Assignment:
All of the entries should be returned without a single change.

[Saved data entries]
=======

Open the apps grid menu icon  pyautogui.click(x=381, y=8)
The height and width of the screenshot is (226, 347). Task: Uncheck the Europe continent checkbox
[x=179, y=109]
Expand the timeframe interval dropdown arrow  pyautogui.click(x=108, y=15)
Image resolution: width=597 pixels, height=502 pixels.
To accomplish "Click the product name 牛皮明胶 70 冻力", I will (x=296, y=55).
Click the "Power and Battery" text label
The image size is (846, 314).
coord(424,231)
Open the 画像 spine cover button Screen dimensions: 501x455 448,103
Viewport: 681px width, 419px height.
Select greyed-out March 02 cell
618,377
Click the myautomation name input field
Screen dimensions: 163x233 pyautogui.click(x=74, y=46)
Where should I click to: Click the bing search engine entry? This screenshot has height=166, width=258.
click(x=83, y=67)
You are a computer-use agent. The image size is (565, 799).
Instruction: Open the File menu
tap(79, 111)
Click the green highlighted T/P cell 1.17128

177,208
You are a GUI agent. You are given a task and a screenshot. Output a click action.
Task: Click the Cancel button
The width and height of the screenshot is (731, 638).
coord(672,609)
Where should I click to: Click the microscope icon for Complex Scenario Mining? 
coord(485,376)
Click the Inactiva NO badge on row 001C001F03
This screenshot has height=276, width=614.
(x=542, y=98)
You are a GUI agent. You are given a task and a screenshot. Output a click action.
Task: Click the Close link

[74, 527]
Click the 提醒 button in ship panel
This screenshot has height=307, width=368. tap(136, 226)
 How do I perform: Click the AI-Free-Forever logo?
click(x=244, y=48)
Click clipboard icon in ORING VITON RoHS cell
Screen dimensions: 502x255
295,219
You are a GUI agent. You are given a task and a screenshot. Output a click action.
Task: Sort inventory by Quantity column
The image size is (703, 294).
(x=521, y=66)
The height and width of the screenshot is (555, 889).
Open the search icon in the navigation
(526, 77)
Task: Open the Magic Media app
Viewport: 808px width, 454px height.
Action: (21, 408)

=======

Response to the exercise:
Open the apps grid menu icon  pyautogui.click(x=381, y=8)
The height and width of the screenshot is (226, 347). Task: Uncheck the Europe continent checkbox
[x=179, y=109]
Expand the timeframe interval dropdown arrow  pyautogui.click(x=108, y=15)
Image resolution: width=597 pixels, height=502 pixels.
To accomplish "Click the product name 牛皮明胶 70 冻力", I will (x=296, y=55).
Click the "Power and Battery" text label
The image size is (846, 314).
coord(424,231)
Open the 画像 spine cover button Screen dimensions: 501x455 448,103
Viewport: 681px width, 419px height.
Select greyed-out March 02 cell
618,377
Click the myautomation name input field
Screen dimensions: 163x233 pyautogui.click(x=74, y=46)
Where should I click to: Click the bing search engine entry? This screenshot has height=166, width=258.
click(x=83, y=67)
You are a computer-use agent. The image size is (565, 799).
Instruction: Open the File menu
tap(79, 111)
Click the green highlighted T/P cell 1.17128

177,208
You are a GUI agent. You are given a task and a screenshot. Output a click action.
Task: Click the Cancel button
The width and height of the screenshot is (731, 638).
coord(672,609)
Where should I click to: Click the microscope icon for Complex Scenario Mining? 
coord(485,376)
Click the Inactiva NO badge on row 001C001F03
This screenshot has height=276, width=614.
(x=542, y=98)
You are a GUI agent. You are given a task and a screenshot. Output a click action.
Task: Click the Close link

[74, 527]
Click the 提醒 button in ship panel
This screenshot has height=307, width=368. tap(136, 226)
 How do I perform: Click the AI-Free-Forever logo?
click(x=244, y=48)
Click clipboard icon in ORING VITON RoHS cell
Screen dimensions: 502x255
295,219
You are a GUI agent. You are given a task and a screenshot. Output a click action.
Task: Sort inventory by Quantity column
The image size is (703, 294).
(x=521, y=66)
The height and width of the screenshot is (555, 889).
Open the search icon in the navigation
(526, 77)
Task: Open the Magic Media app
Viewport: 808px width, 454px height.
Action: (21, 408)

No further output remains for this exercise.